Segment Open
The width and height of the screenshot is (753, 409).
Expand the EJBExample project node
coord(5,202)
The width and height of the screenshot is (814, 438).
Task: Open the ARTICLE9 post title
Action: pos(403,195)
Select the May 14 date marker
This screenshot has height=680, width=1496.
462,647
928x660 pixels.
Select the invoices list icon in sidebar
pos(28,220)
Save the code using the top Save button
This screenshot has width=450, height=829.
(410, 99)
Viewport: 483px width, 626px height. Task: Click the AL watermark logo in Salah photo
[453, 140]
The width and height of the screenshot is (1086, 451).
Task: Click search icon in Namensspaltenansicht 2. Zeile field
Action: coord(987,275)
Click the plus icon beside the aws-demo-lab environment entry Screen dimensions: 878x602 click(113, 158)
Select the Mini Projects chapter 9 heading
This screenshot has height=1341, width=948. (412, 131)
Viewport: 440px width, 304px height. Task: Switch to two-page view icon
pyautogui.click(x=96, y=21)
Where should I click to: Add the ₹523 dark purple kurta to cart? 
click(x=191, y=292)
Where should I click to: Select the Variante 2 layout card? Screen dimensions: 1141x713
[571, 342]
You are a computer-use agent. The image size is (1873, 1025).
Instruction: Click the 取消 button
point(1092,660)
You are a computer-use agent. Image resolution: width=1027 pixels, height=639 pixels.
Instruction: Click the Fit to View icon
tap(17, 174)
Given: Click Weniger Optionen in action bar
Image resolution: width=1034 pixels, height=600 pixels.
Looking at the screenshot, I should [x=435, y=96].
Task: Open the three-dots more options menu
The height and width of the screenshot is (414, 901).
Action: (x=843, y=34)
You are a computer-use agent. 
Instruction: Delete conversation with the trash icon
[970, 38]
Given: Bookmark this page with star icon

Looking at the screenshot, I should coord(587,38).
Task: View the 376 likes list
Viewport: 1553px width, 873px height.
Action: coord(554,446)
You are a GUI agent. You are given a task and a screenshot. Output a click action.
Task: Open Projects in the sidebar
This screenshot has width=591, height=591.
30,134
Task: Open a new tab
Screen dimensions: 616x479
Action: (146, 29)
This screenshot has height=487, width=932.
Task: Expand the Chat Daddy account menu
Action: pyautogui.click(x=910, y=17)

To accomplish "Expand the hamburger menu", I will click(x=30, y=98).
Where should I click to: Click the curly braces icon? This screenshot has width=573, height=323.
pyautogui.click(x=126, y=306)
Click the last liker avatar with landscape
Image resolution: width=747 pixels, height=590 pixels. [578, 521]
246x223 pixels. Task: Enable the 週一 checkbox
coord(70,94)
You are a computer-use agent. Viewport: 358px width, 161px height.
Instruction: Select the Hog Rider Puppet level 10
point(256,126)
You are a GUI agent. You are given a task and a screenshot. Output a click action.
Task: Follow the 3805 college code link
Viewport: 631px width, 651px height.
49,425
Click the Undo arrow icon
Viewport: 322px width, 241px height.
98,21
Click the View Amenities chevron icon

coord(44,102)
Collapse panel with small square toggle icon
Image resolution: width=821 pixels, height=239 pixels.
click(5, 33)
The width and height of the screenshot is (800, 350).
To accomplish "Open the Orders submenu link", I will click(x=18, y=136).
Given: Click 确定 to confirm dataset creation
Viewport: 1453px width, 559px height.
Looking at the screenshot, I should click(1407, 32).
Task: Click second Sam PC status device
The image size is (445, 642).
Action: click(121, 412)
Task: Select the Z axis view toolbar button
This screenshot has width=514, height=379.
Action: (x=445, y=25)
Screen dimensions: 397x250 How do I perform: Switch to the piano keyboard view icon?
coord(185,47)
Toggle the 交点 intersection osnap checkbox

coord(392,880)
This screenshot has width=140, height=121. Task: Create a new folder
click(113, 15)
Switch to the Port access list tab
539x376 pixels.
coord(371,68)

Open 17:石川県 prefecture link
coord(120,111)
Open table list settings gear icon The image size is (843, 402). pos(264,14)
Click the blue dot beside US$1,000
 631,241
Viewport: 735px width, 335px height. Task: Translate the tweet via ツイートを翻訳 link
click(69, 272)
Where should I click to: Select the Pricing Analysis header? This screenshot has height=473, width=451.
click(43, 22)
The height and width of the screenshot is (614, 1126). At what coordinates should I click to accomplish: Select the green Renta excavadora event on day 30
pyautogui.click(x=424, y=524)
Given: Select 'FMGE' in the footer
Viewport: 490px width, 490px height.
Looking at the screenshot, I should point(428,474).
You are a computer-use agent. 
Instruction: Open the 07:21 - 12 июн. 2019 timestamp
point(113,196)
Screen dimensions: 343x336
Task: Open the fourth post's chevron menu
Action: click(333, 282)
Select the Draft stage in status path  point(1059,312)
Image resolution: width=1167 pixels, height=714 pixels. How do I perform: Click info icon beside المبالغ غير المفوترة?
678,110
Segment Closed
__THE TASK__
Each line in the listing above that includes "code" is to be copied.

__ANSWER TO THE EXERCISE__
Save the code using the top Save button
Task: Follow the 3805 college code link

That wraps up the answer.